**Assignment:** Reproduce the following records verbatim, line for line, with no changes.

* * * *

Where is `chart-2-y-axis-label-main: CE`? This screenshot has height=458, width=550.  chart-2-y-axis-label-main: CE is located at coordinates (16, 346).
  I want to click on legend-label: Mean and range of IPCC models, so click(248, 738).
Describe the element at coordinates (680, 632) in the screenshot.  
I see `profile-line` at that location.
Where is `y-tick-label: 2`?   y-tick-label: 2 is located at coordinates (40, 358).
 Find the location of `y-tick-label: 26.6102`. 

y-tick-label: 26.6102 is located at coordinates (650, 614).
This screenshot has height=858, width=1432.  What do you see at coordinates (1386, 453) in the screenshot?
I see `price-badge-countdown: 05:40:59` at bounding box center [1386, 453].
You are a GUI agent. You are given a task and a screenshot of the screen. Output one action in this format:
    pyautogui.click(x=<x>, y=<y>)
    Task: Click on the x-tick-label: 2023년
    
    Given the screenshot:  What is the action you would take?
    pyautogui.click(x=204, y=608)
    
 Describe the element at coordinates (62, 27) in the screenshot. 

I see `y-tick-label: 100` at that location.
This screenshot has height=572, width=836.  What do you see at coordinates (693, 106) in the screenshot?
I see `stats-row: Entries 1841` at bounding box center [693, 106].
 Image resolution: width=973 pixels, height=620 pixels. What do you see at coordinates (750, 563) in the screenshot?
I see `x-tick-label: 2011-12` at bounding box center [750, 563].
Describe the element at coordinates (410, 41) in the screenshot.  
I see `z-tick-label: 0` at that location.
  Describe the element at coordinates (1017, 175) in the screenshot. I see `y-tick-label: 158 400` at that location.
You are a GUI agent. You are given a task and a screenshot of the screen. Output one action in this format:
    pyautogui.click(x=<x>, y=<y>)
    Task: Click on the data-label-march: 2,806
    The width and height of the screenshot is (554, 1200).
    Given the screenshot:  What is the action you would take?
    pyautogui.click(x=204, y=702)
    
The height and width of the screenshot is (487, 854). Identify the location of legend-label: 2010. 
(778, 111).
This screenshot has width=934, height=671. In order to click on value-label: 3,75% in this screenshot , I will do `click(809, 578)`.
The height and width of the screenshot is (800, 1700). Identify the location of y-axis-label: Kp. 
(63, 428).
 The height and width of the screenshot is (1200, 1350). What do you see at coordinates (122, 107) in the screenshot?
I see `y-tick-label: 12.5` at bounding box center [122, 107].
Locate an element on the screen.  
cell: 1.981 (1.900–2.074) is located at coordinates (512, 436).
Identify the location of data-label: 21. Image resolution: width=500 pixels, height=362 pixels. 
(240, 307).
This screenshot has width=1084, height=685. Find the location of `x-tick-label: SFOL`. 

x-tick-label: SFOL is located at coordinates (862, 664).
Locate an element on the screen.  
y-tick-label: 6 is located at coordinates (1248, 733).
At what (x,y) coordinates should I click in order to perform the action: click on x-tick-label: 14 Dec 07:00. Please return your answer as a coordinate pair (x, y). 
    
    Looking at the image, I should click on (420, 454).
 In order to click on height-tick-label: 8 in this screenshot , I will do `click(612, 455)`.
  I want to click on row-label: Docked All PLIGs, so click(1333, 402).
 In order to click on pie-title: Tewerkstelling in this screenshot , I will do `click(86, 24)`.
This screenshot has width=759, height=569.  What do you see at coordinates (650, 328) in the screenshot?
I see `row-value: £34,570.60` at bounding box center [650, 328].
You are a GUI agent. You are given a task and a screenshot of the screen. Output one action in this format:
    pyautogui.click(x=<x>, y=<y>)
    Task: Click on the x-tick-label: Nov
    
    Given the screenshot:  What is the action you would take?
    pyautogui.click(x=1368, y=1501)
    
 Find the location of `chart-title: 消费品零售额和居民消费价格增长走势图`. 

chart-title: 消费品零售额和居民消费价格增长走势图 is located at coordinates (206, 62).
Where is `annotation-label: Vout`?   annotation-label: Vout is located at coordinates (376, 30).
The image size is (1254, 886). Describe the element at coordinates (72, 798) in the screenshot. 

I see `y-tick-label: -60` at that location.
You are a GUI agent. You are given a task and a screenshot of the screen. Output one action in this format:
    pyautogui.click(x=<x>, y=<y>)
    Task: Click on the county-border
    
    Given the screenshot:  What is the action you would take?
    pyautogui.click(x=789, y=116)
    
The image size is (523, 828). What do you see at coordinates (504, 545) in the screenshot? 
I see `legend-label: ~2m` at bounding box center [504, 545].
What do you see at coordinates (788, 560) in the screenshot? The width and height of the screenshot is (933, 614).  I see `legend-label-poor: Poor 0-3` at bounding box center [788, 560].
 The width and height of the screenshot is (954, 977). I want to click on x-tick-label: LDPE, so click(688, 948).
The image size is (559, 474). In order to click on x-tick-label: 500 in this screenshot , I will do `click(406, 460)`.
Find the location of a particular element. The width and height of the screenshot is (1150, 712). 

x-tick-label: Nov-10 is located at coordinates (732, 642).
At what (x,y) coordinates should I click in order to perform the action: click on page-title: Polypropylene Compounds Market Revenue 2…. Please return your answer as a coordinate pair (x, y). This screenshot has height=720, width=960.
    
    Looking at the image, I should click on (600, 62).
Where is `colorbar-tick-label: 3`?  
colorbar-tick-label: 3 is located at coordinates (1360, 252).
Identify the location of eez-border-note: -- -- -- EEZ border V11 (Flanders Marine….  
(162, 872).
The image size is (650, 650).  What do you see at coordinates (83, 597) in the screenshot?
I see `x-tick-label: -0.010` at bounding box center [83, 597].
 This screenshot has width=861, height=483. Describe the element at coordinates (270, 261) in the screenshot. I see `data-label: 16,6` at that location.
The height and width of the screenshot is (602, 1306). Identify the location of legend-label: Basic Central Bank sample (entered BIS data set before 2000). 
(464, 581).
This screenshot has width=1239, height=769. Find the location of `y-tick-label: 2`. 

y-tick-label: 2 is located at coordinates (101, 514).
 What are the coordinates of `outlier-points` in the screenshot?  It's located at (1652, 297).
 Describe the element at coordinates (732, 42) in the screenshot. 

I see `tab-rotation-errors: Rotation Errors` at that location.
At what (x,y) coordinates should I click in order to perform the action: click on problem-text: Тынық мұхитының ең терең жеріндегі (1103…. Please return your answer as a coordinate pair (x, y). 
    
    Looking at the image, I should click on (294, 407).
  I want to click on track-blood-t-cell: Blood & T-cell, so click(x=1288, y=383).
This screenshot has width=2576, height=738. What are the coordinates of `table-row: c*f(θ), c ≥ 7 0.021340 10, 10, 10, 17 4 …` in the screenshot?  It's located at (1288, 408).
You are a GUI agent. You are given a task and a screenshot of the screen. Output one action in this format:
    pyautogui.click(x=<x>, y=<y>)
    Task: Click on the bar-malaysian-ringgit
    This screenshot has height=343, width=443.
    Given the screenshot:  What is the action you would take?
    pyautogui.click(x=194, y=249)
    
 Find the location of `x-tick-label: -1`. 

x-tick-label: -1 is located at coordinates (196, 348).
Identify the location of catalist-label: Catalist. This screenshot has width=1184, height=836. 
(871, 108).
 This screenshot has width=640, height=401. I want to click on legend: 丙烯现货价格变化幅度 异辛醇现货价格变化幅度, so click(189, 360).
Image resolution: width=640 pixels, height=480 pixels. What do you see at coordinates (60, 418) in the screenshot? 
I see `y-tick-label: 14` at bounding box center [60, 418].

* * * *

**Exercise response:**
Where is `chart-2-y-axis-label-main: CE`? This screenshot has height=458, width=550.  chart-2-y-axis-label-main: CE is located at coordinates (16, 346).
  I want to click on legend-label: Mean and range of IPCC models, so click(248, 738).
Describe the element at coordinates (680, 632) in the screenshot.  
I see `profile-line` at that location.
Where is `y-tick-label: 2`?   y-tick-label: 2 is located at coordinates (40, 358).
 Find the location of `y-tick-label: 26.6102`. 

y-tick-label: 26.6102 is located at coordinates (650, 614).
This screenshot has height=858, width=1432.  What do you see at coordinates (1386, 453) in the screenshot?
I see `price-badge-countdown: 05:40:59` at bounding box center [1386, 453].
You are a GUI agent. You are given a task and a screenshot of the screen. Output one action in this format:
    pyautogui.click(x=<x>, y=<y>)
    Task: Click on the x-tick-label: 2023년
    
    Given the screenshot:  What is the action you would take?
    pyautogui.click(x=204, y=608)
    
 Describe the element at coordinates (62, 27) in the screenshot. 

I see `y-tick-label: 100` at that location.
This screenshot has height=572, width=836.  What do you see at coordinates (693, 106) in the screenshot?
I see `stats-row: Entries 1841` at bounding box center [693, 106].
 Image resolution: width=973 pixels, height=620 pixels. What do you see at coordinates (750, 563) in the screenshot?
I see `x-tick-label: 2011-12` at bounding box center [750, 563].
Describe the element at coordinates (410, 41) in the screenshot.  
I see `z-tick-label: 0` at that location.
  Describe the element at coordinates (1017, 175) in the screenshot. I see `y-tick-label: 158 400` at that location.
You are a GUI agent. You are given a task and a screenshot of the screen. Output one action in this format:
    pyautogui.click(x=<x>, y=<y>)
    Task: Click on the data-label-march: 2,806
    The width and height of the screenshot is (554, 1200).
    Given the screenshot:  What is the action you would take?
    pyautogui.click(x=204, y=702)
    
The height and width of the screenshot is (487, 854). Identify the location of legend-label: 2010. 
(778, 111).
This screenshot has width=934, height=671. In order to click on value-label: 3,75% in this screenshot , I will do `click(809, 578)`.
The height and width of the screenshot is (800, 1700). Identify the location of y-axis-label: Kp. 
(63, 428).
 The height and width of the screenshot is (1200, 1350). What do you see at coordinates (122, 107) in the screenshot?
I see `y-tick-label: 12.5` at bounding box center [122, 107].
Locate an element on the screen.  
cell: 1.981 (1.900–2.074) is located at coordinates (512, 436).
Identify the location of data-label: 21. Image resolution: width=500 pixels, height=362 pixels. 
(240, 307).
This screenshot has width=1084, height=685. Find the location of `x-tick-label: SFOL`. 

x-tick-label: SFOL is located at coordinates (862, 664).
Locate an element on the screen.  
y-tick-label: 6 is located at coordinates (1248, 733).
At what (x,y) coordinates should I click in order to perform the action: click on x-tick-label: 14 Dec 07:00. Please return your answer as a coordinate pair (x, y). 
    
    Looking at the image, I should click on (420, 454).
 In order to click on height-tick-label: 8 in this screenshot , I will do `click(612, 455)`.
  I want to click on row-label: Docked All PLIGs, so click(1333, 402).
 In order to click on pie-title: Tewerkstelling in this screenshot , I will do `click(86, 24)`.
This screenshot has width=759, height=569.  What do you see at coordinates (650, 328) in the screenshot?
I see `row-value: £34,570.60` at bounding box center [650, 328].
You are a GUI agent. You are given a task and a screenshot of the screen. Output one action in this format:
    pyautogui.click(x=<x>, y=<y>)
    Task: Click on the x-tick-label: Nov
    
    Given the screenshot:  What is the action you would take?
    pyautogui.click(x=1368, y=1501)
    
 Find the location of `chart-title: 消费品零售额和居民消费价格增长走势图`. 

chart-title: 消费品零售额和居民消费价格增长走势图 is located at coordinates (206, 62).
Where is `annotation-label: Vout`?   annotation-label: Vout is located at coordinates (376, 30).
The image size is (1254, 886). Describe the element at coordinates (72, 798) in the screenshot. 

I see `y-tick-label: -60` at that location.
You are a GUI agent. You are given a task and a screenshot of the screen. Output one action in this format:
    pyautogui.click(x=<x>, y=<y>)
    Task: Click on the county-border
    
    Given the screenshot:  What is the action you would take?
    pyautogui.click(x=789, y=116)
    
The image size is (523, 828). What do you see at coordinates (504, 545) in the screenshot? 
I see `legend-label: ~2m` at bounding box center [504, 545].
What do you see at coordinates (788, 560) in the screenshot? The width and height of the screenshot is (933, 614).  I see `legend-label-poor: Poor 0-3` at bounding box center [788, 560].
 The width and height of the screenshot is (954, 977). I want to click on x-tick-label: LDPE, so click(688, 948).
The image size is (559, 474). In order to click on x-tick-label: 500 in this screenshot , I will do `click(406, 460)`.
Find the location of a particular element. The width and height of the screenshot is (1150, 712). 

x-tick-label: Nov-10 is located at coordinates (732, 642).
At what (x,y) coordinates should I click in order to perform the action: click on page-title: Polypropylene Compounds Market Revenue 2…. Please return your answer as a coordinate pair (x, y). This screenshot has height=720, width=960.
    
    Looking at the image, I should click on (600, 62).
Where is `colorbar-tick-label: 3`?  
colorbar-tick-label: 3 is located at coordinates (1360, 252).
Identify the location of eez-border-note: -- -- -- EEZ border V11 (Flanders Marine….  
(162, 872).
The image size is (650, 650).  What do you see at coordinates (83, 597) in the screenshot?
I see `x-tick-label: -0.010` at bounding box center [83, 597].
 This screenshot has width=861, height=483. Describe the element at coordinates (270, 261) in the screenshot. I see `data-label: 16,6` at that location.
The height and width of the screenshot is (602, 1306). Identify the location of legend-label: Basic Central Bank sample (entered BIS data set before 2000). 
(464, 581).
This screenshot has width=1239, height=769. Find the location of `y-tick-label: 2`. 

y-tick-label: 2 is located at coordinates (101, 514).
 What are the coordinates of `outlier-points` in the screenshot?  It's located at (1652, 297).
 Describe the element at coordinates (732, 42) in the screenshot. 

I see `tab-rotation-errors: Rotation Errors` at that location.
At what (x,y) coordinates should I click in order to perform the action: click on problem-text: Тынық мұхитының ең терең жеріндегі (1103…. Please return your answer as a coordinate pair (x, y). 
    
    Looking at the image, I should click on (294, 407).
  I want to click on track-blood-t-cell: Blood & T-cell, so click(x=1288, y=383).
This screenshot has width=2576, height=738. What are the coordinates of `table-row: c*f(θ), c ≥ 7 0.021340 10, 10, 10, 17 4 …` in the screenshot?  It's located at (1288, 408).
You are a GUI agent. You are given a task and a screenshot of the screen. Output one action in this format:
    pyautogui.click(x=<x>, y=<y>)
    Task: Click on the bar-malaysian-ringgit
    This screenshot has height=343, width=443.
    Given the screenshot:  What is the action you would take?
    pyautogui.click(x=194, y=249)
    
 Find the location of `x-tick-label: -1`. 

x-tick-label: -1 is located at coordinates (196, 348).
Identify the location of catalist-label: Catalist. This screenshot has width=1184, height=836. 
(871, 108).
 This screenshot has width=640, height=401. I want to click on legend: 丙烯现货价格变化幅度 异辛醇现货价格变化幅度, so click(189, 360).
Image resolution: width=640 pixels, height=480 pixels. What do you see at coordinates (60, 418) in the screenshot? 
I see `y-tick-label: 14` at bounding box center [60, 418].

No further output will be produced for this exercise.